Rep. Paul N. (Pete) McCloskey of Menlo Park, one of those seeking the GOP senatorial nomination, expressed a view often heard in recent weeks when he said , ''Everyone (in the Republican Party) is looking for the person they believe can beat Jerry Brown.'' Gov. Edmund G. Brown Jr. is expected to win the Democratic senatorial nomination. Voter samplings have indicated Senator Hayakawa could not beat Mr. Brown, whereas they show Mr. McCloskey, Rep. Barry Goldwater Jr. of Los Angeles, and Mayor Pete Wilson of San Diego as likely to do so.

McCloskey and other candidates indicated they felt Hayakawa's leaving the race would have little impact. The Menlo Park congressman and Hayakawa, former president of San Francisco State University, are from the Bay Area, and McCloskey might be expected to pick up some Hayakawa votes on a geographical basis. However, the congressman said he thought ''Sam's votes will divide among the candidates pretty much in proportion to their standings now.''

The California Supreme Court's decision on reapportionment will have profound effect on the outcome of elections this year. It could mean, in the opinion of some political analysts, a gain of six Democratic California seats in the US House of Representatives in November and lesser gains over the GOP in the state Senate and Assembly.

Veteran US Rep.
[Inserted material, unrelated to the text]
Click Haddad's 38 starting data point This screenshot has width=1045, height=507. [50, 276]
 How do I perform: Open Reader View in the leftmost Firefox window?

Phillip Burton (D) of San Francisco was the author of the congressional redistricting plan passed - over howls of Republican protest - by the Democratic majority in the state Legislature.

In the case before it, the court had to decide to either use the old districts or those drawn by the state Legislature, since there is not time to draw new ones before the June primary. By a 4-to-3 vote, with Chief Justice Rose Bird writing the majority opinion, it was decided to accept the Democratically-drawn lines.

In a scathing dissent, Justice Frank Richardson accused the majority of an action that ''can only be perceived as an official alignment of the court with one side in a partisan dispute.'' The dissenters argued that precedent - in a similar 1973 case - dictated that candidates for the Legislature should run in the old districts.